Repeat all the data word for word.
· · · · ·
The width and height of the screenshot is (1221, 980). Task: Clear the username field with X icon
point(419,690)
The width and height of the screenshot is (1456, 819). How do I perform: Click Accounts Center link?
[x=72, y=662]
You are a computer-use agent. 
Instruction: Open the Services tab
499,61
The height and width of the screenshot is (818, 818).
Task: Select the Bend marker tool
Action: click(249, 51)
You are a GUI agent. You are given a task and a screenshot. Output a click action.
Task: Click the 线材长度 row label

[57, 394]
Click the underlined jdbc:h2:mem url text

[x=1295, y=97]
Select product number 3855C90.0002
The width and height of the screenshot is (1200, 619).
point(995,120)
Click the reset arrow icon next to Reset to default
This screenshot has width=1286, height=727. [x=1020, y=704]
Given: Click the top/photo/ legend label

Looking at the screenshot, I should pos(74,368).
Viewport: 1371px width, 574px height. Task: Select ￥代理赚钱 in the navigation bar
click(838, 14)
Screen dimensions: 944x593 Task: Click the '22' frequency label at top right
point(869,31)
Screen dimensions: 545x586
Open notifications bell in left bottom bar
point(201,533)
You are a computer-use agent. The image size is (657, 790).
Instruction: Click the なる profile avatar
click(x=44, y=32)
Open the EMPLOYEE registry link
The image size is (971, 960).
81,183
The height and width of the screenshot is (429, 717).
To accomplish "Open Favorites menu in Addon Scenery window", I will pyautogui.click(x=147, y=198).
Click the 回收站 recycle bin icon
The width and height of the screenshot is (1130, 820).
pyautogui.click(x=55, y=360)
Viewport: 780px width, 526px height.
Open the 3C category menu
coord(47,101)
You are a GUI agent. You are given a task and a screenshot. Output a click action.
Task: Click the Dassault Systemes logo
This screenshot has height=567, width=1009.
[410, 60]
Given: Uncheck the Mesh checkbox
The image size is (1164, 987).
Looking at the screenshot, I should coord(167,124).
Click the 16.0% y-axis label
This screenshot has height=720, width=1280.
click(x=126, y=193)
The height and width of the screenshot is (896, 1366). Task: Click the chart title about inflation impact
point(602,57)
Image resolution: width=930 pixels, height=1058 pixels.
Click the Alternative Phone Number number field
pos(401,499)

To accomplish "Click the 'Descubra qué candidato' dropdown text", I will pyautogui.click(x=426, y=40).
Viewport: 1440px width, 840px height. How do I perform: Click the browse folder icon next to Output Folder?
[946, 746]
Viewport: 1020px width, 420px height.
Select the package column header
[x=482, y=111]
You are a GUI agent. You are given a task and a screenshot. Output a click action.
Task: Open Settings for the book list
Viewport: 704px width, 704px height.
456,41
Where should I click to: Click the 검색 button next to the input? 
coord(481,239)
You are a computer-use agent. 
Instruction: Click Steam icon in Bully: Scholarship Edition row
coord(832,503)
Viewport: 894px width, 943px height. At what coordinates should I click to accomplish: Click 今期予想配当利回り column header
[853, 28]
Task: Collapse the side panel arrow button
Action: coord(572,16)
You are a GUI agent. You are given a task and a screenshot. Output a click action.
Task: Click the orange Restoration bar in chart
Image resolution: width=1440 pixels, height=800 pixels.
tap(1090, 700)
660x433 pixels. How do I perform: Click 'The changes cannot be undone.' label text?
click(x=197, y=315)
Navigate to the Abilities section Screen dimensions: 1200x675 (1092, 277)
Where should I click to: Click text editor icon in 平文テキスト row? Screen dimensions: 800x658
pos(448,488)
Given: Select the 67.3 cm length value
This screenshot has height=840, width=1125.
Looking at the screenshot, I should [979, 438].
· · · · ·
*Response for this exercise*.
The width and height of the screenshot is (1221, 980). Task: Clear the username field with X icon
point(419,690)
The width and height of the screenshot is (1456, 819). How do I perform: Click Accounts Center link?
[x=72, y=662]
You are a computer-use agent. 
Instruction: Open the Services tab
499,61
The height and width of the screenshot is (818, 818).
Task: Select the Bend marker tool
Action: click(249, 51)
You are a GUI agent. You are given a task and a screenshot. Output a click action.
Task: Click the 线材长度 row label

[57, 394]
Click the underlined jdbc:h2:mem url text

[x=1295, y=97]
Select product number 3855C90.0002
The width and height of the screenshot is (1200, 619).
point(995,120)
Click the reset arrow icon next to Reset to default
This screenshot has width=1286, height=727. [x=1020, y=704]
Given: Click the top/photo/ legend label

Looking at the screenshot, I should pos(74,368).
Viewport: 1371px width, 574px height. Task: Select ￥代理赚钱 in the navigation bar
click(838, 14)
Screen dimensions: 944x593 Task: Click the '22' frequency label at top right
point(869,31)
Screen dimensions: 545x586
Open notifications bell in left bottom bar
point(201,533)
You are a computer-use agent. The image size is (657, 790).
Instruction: Click the なる profile avatar
click(x=44, y=32)
Open the EMPLOYEE registry link
The image size is (971, 960).
81,183
The height and width of the screenshot is (429, 717).
To accomplish "Open Favorites menu in Addon Scenery window", I will pyautogui.click(x=147, y=198).
Click the 回收站 recycle bin icon
The width and height of the screenshot is (1130, 820).
pyautogui.click(x=55, y=360)
Viewport: 780px width, 526px height.
Open the 3C category menu
coord(47,101)
You are a GUI agent. You are given a task and a screenshot. Output a click action.
Task: Click the Dassault Systemes logo
This screenshot has height=567, width=1009.
[410, 60]
Given: Uncheck the Mesh checkbox
The image size is (1164, 987).
Looking at the screenshot, I should coord(167,124).
Click the 16.0% y-axis label
This screenshot has height=720, width=1280.
click(x=126, y=193)
The height and width of the screenshot is (896, 1366). Task: Click the chart title about inflation impact
point(602,57)
Image resolution: width=930 pixels, height=1058 pixels.
Click the Alternative Phone Number number field
pos(401,499)

To accomplish "Click the 'Descubra qué candidato' dropdown text", I will pyautogui.click(x=426, y=40).
Viewport: 1440px width, 840px height. How do I perform: Click the browse folder icon next to Output Folder?
[946, 746]
Viewport: 1020px width, 420px height.
Select the package column header
[x=482, y=111]
You are a GUI agent. You are given a task and a screenshot. Output a click action.
Task: Open Settings for the book list
Viewport: 704px width, 704px height.
456,41
Where should I click to: Click the 검색 button next to the input? 
coord(481,239)
You are a computer-use agent. 
Instruction: Click Steam icon in Bully: Scholarship Edition row
coord(832,503)
Viewport: 894px width, 943px height. At what coordinates should I click to accomplish: Click 今期予想配当利回り column header
[853, 28]
Task: Collapse the side panel arrow button
Action: coord(572,16)
You are a GUI agent. You are given a task and a screenshot. Output a click action.
Task: Click the orange Restoration bar in chart
Image resolution: width=1440 pixels, height=800 pixels.
tap(1090, 700)
660x433 pixels. How do I perform: Click 'The changes cannot be undone.' label text?
click(x=197, y=315)
Navigate to the Abilities section Screen dimensions: 1200x675 (1092, 277)
Where should I click to: Click text editor icon in 平文テキスト row? Screen dimensions: 800x658
pos(448,488)
Given: Select the 67.3 cm length value
This screenshot has height=840, width=1125.
Looking at the screenshot, I should [979, 438].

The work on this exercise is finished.